Pour eux, en effet, cet arbre fétiche est avant tout une "espèce menacée d'extinction", comme ils l'ont officiellement déclaré dès 1992. Leur position ne manque pas, il est vrai, d'arguments. Provenant d'arbres poussant exclusivement dans la forêt pluviale atlantique du Brésil - Mata atlantica -, le bois de pernambouc n'a cessé de voir ses réserves diminuer. "Il rassemble tous les facteurs de l'espèce en danger", souligne Bernard Riera, spécialiste des forêts tropicales au CNRS.
Il ne pousse que sur les sols sablonneux ou argileux arrosés par la pluie. Sa croissance est particulièrement lente, ce qui ralentit la régénérescence de l'espèce. Surtout, "sa zone d'implantation s'est considérablement érodée", insiste Bernard Riera. C'est en effet sur la côte atlantique que s'est bâti le Brésil. Depuis un siècle, la Mata atlantica n'a cessé de céder du terrain, aux cultivateurs et aux éleveurs, comme aux bâtisseurs de villes. Il reste aujourd'hui moins de 10 % de la forêt d'origine.

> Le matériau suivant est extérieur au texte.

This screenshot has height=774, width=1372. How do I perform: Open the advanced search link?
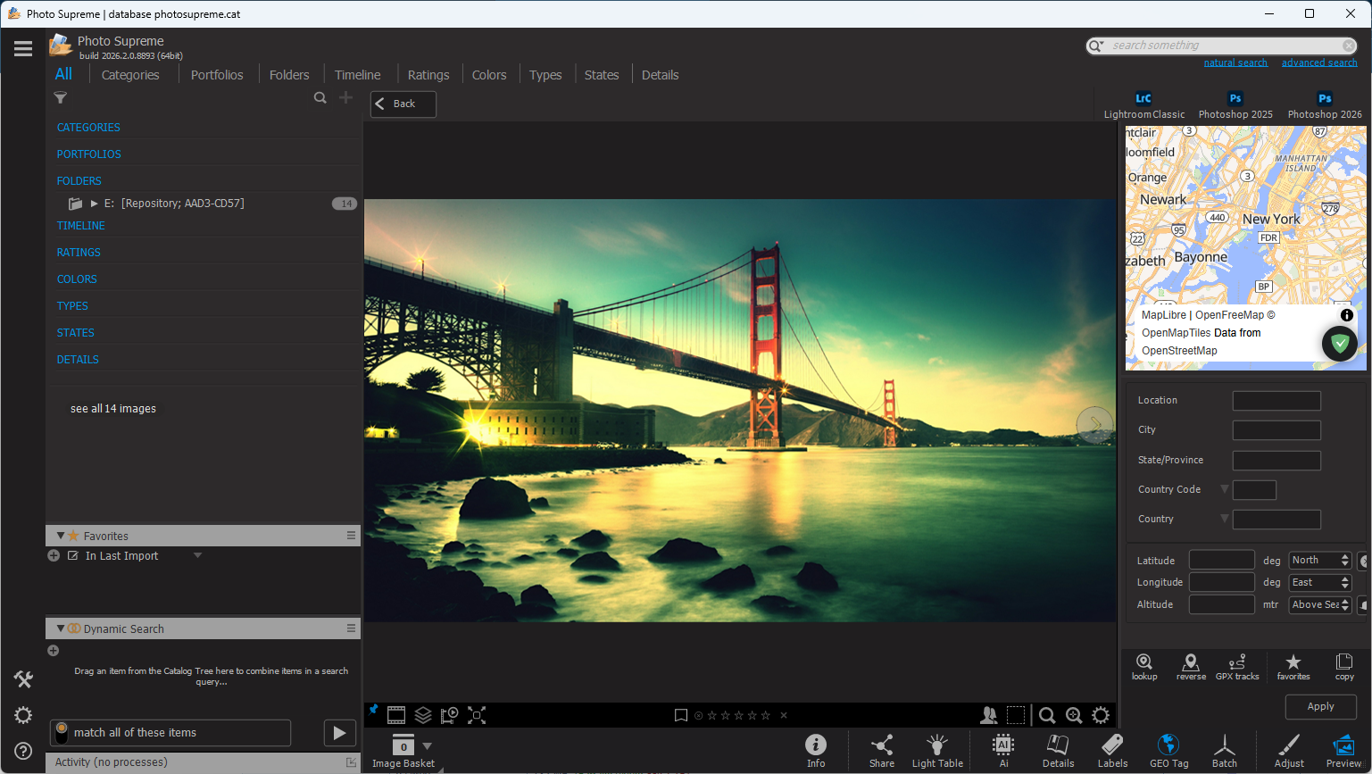pyautogui.click(x=1318, y=62)
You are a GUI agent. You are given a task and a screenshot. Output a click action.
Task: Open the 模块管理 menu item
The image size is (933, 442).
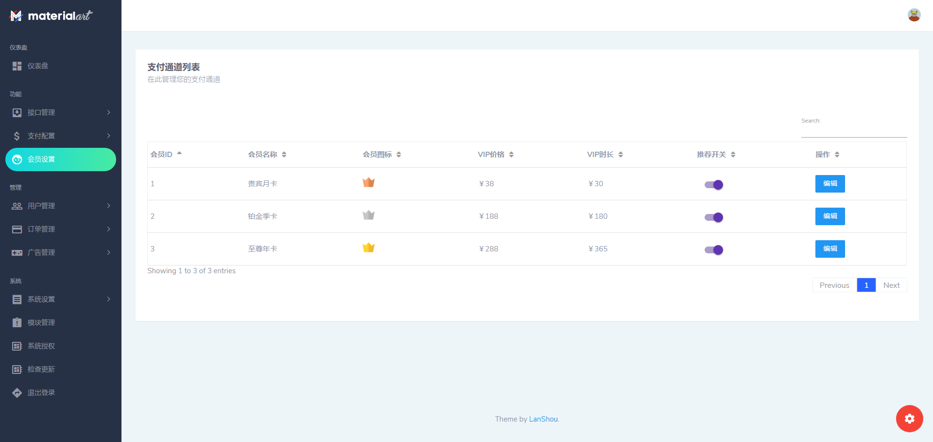(41, 323)
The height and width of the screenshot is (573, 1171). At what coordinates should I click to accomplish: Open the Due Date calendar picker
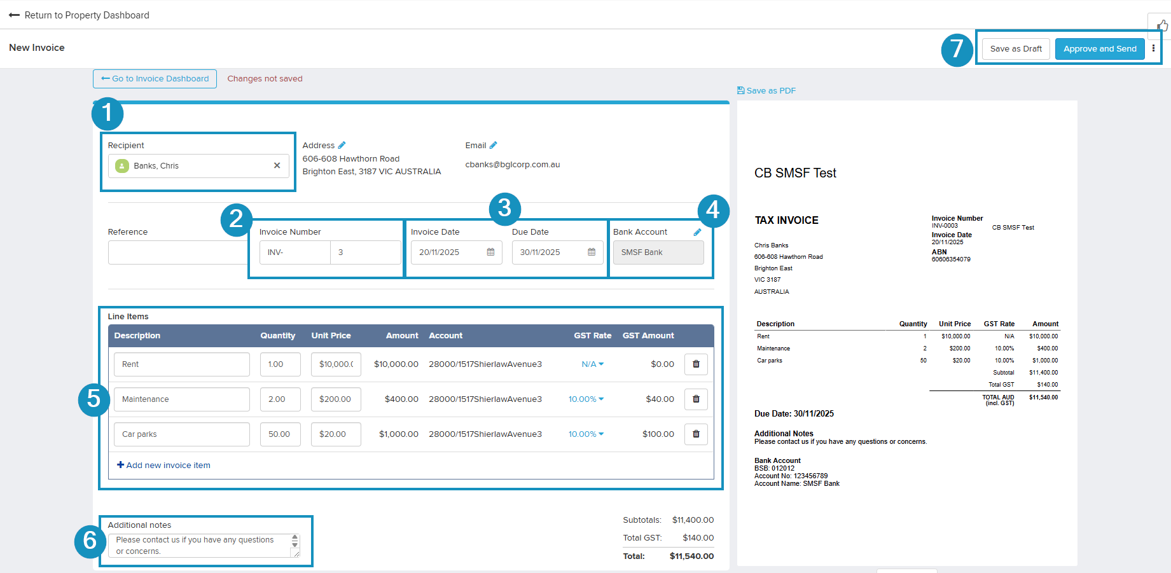click(592, 252)
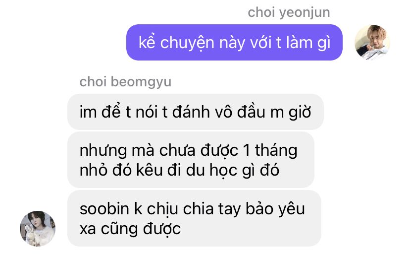
Task: Click the sender name 'choi beomgyu'
Action: click(x=125, y=82)
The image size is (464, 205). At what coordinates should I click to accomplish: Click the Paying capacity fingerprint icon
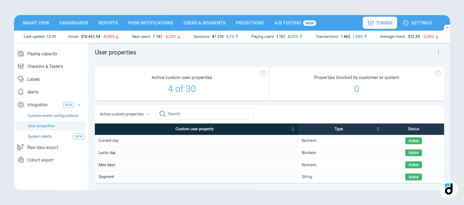click(21, 54)
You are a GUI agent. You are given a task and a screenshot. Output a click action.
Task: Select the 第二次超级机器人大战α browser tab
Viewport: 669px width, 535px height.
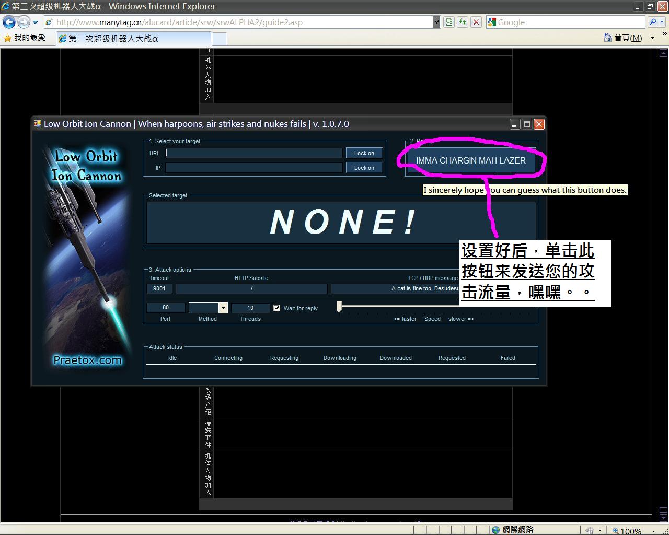(133, 38)
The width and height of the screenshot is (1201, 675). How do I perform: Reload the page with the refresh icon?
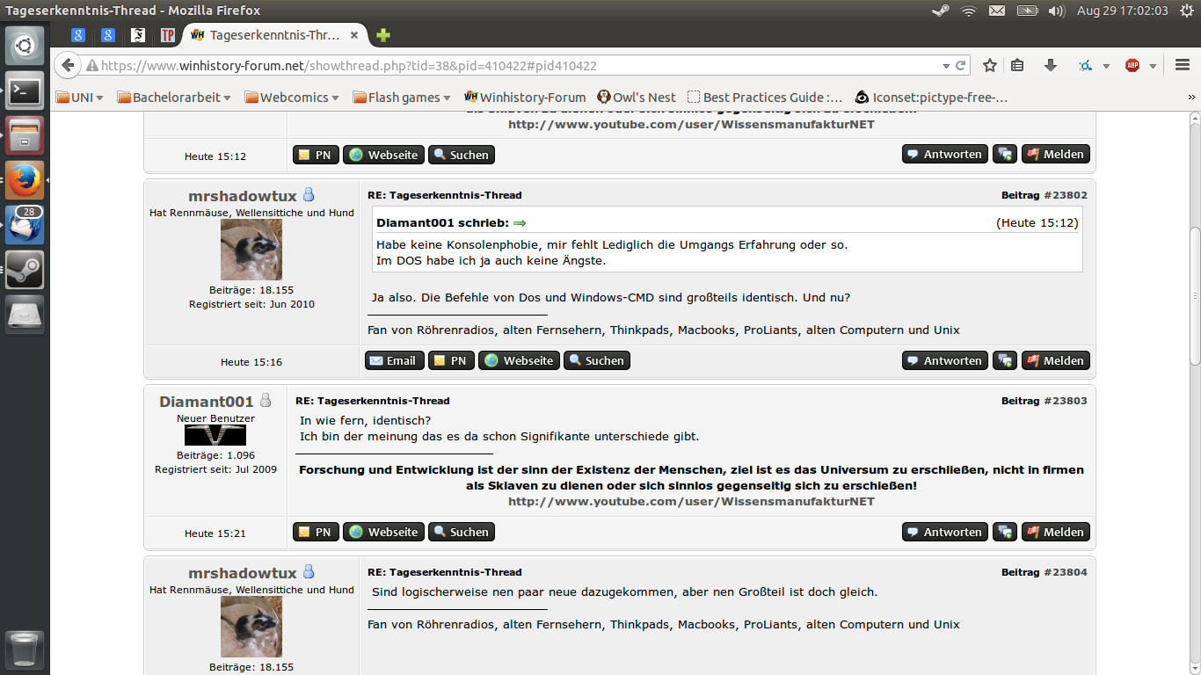(x=961, y=65)
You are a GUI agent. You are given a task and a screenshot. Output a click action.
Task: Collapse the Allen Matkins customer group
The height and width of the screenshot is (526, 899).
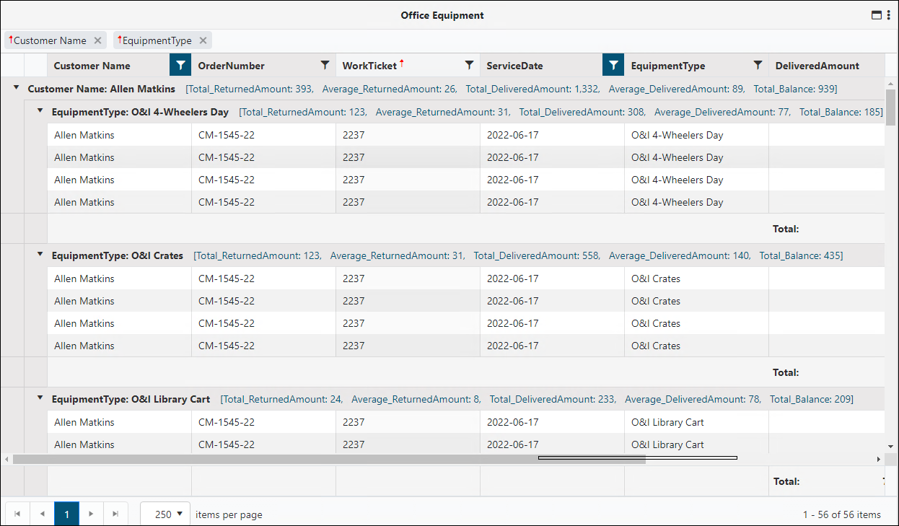16,88
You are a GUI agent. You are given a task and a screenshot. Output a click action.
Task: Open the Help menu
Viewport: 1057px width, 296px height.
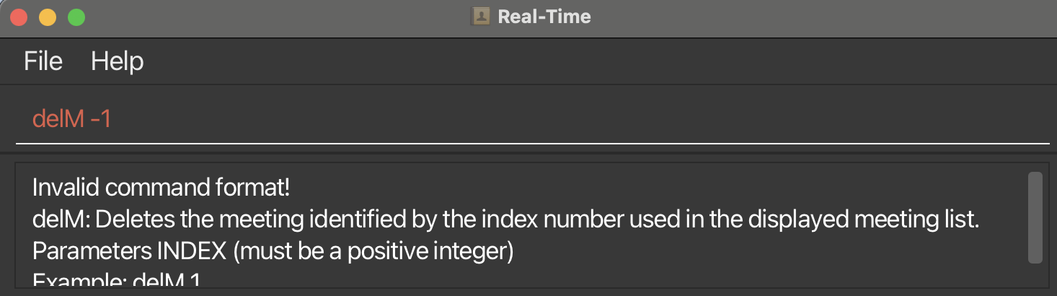coord(117,61)
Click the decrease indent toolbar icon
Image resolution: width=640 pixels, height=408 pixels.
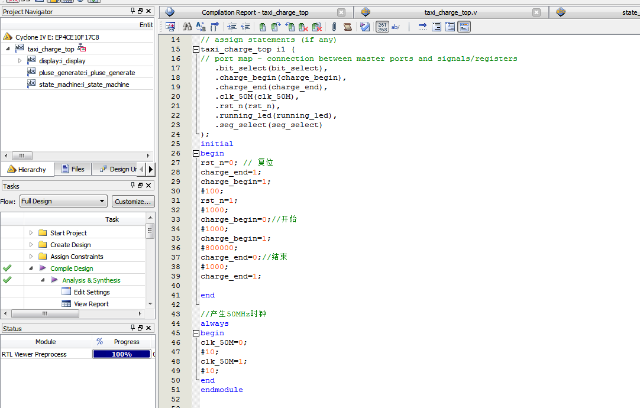click(x=245, y=27)
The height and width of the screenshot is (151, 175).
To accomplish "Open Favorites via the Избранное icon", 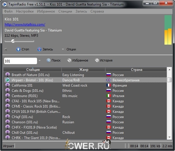I will [x=69, y=60].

Les Brésiliens ont pourtant concentré leurs griefs sur "l'exploitation commerciale" du pernambouc. Avec en ligne de mire, les seuls utilisateurs avérés : les fabricants d'archets. Quatre cents petites entreprises réparties aux Etats-Unis, en Grande-Bretagne, en Allemagne, depuis peu au Brésil ou en Chine. Et d'abord en France.
Car si l'Italie constitue le berceau du violon, la France reste la patrie des archets. L'une entretient la statue d'Antonio Stradivarius. L'autre alimente plus discrètement le culte de François-Xavier Tourte (1748-1835), père de l'archèterie moderne. C'est lui qui à la fin du XVIIIe siècle profita des caractéristiques uniques (densité, robustesse, élasticité) du pernambouc pour inventer l'archet moderne.
Cette découverte a non seulement fait passer la musique classique des salons aux grandes salles de concert, elle a également multiplié les possibilités techniques offertes aux violonistes. "Paganini n'aurait jamais eu un tel succès sans le bois de pernambouc", assure Edwin Clément. Façon de dire qu'un grand violon n'est rien sans son archet.
L'ARBRE QUI SAUVERA LA FORÊT
La flambée des prix des instruments à cordes n'a d'ailleurs pas épargné les archets. Pour acquérir une baguette cambrée de 60 grammes sortie des ateliers Tourte, il faut compter un minimum de 120 000 euros. Un archet neuf réalisé par Edwin Clément, coûtera lui de 2 500 à 4 000 euros. "On me dit que c'est cher, grogne l'artisan. Mais demandez à votre plombier de travailler entre 50 et 60 heures et revenez me voir..."
Ce travail de précision, où interviennent aussi la nacre, l'or ou l'argent, l'ébène, la soie, le cuir et le crin, Edwin Clément l'estime lui aussi "menacé d'extinction". De retour de La Haye, où il a assisté impuissant au "désastre", il dresse à son tour un argumentaire serré. Oui, admet-il, le pernambouc est en danger. "Nous sommes les premiers à l'avoir dit, précise-t-il. Et nous sommes les seuls à avoir mis en place un plan de sauvetage."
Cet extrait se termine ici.